En ce qui concerne la variable émotion, nous nous plaçons dans le cadre de la théorie dimensionnelle qui décrit l’émotion selon deux dimensions, la valence et l’activation. Ainsi, en accord avec cette théorie bidimensionnelle (Lang et al., 1993), deux effets émotionnels sont attendus : un effet de la valence émotionnelle (Déplaisant vs. Plaisant), et un effet de l’activation émotionnelle (Émotion vs. Neutre). Ces hypothèses qui reposent sur le modèle théorique bidimensionnel de l’émotion, prédisant précisément soit des différences entre les conditions déplaisantes et plaisantes, soit entre les conditions émotionnelles et neutres, peuvent être testées spécifiquement en modélisant ces effets par des contrastes. Dans ce contexte, l’effet de valence est modélisé par un contraste linéaire (CL = Déplaisant – Plaisant) et l’effet d’activation est modélisé par un contraste quadratique (CQ = [Déplaisant + Plaisant] / 2 – Neutre). L’utilisation des contrastes linéaire et quadratique permettant de tester les hypothèses spécifiques relatives aux effets émotionnels est plus précis que les tests omnibus, cette précision allant de pair avec une puissance statistique plus élevée (Brauer & McClelland, 2005). De même, concernant la variable position, deux effets sont attendus : un effet de latéralité (Gauche vs. Droite), modélisé par un contraste linéaire (CL = Gauche – Droite), et un effet d’excentricité (Centre vs. Périphérie), modélisé par un contraste quadratique (CQ = [Gauche + Droite] / 2 – Centre).

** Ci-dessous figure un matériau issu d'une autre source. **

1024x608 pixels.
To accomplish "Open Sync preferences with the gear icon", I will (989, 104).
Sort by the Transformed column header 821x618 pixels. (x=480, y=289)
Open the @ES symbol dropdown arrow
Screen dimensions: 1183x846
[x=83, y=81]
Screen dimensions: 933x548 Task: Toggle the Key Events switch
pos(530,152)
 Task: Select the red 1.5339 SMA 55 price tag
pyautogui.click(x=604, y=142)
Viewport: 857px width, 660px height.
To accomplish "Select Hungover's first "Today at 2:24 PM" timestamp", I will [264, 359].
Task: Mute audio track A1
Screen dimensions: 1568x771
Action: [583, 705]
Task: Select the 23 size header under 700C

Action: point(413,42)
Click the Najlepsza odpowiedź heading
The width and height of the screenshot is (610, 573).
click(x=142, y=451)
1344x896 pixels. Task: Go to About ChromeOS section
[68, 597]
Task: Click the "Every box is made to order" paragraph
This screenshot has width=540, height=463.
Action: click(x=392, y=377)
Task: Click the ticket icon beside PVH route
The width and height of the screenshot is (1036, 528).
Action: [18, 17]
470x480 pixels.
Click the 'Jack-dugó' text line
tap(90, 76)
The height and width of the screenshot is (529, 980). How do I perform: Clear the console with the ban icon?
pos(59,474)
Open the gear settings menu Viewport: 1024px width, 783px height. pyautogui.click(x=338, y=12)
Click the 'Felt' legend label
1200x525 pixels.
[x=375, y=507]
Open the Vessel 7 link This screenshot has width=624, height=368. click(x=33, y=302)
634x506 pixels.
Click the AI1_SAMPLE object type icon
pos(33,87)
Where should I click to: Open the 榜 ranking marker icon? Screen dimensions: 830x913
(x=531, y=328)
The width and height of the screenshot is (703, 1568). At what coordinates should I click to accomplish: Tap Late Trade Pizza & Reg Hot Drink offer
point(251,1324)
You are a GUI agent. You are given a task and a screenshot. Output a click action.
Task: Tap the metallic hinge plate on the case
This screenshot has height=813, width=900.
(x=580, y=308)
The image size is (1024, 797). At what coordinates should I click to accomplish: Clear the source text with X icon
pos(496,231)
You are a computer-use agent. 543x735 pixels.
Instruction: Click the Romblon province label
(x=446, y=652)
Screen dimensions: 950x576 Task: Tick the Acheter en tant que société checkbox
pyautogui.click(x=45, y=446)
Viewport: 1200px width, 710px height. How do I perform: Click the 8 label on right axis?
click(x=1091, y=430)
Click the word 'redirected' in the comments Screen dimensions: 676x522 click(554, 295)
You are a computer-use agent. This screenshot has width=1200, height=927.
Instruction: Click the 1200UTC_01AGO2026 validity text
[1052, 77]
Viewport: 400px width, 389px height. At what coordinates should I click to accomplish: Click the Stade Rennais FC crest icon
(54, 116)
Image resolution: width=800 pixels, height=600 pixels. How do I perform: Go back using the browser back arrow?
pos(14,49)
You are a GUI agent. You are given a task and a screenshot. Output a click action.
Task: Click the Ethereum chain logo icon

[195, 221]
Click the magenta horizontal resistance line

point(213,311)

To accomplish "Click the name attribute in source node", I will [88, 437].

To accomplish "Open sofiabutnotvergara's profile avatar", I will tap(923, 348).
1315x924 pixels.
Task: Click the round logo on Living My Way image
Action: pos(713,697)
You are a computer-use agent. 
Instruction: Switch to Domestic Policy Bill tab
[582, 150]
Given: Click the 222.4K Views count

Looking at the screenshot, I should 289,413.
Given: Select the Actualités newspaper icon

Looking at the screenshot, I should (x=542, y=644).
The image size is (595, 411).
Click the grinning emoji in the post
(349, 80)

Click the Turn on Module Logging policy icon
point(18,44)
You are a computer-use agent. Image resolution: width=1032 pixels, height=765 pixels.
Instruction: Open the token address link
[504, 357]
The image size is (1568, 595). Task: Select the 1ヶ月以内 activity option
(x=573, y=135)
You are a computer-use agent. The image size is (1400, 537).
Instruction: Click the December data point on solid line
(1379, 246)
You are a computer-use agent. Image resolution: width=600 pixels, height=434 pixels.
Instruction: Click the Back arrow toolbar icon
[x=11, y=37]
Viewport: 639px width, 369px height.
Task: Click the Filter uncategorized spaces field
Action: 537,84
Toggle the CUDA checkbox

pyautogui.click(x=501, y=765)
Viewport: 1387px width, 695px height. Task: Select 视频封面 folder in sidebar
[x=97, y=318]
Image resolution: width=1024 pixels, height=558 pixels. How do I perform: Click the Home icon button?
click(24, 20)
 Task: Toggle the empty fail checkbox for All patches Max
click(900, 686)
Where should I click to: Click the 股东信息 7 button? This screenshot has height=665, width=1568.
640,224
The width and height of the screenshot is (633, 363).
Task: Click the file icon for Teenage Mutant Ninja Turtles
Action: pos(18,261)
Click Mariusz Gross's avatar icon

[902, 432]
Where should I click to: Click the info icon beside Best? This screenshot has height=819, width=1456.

5.4.2. Programmation expérimentale

La programmation expérimentale associée à ce projet est organisée selon trois étapes. La première vise à comparer la dynamique cérébrale du traitement de la valeur émotionnelle de stimuli présentés, soit en VC, soit en VP, entre les trois populations d’intérêt. La deuxième étape a pour but de comparer l’impact somatique de la valeur émotionnelle du même type de stimulations entre les trois populations, à travers la mesure d’indicateurs neurovégétatifs. La troisième étape consistait à mettre en place un protocole de SMT susceptible d’aider à restaurer le codage émotionnel dans l’espace visuel chez les patients souffrant de troubles anxieux ou de troubles dépressifs.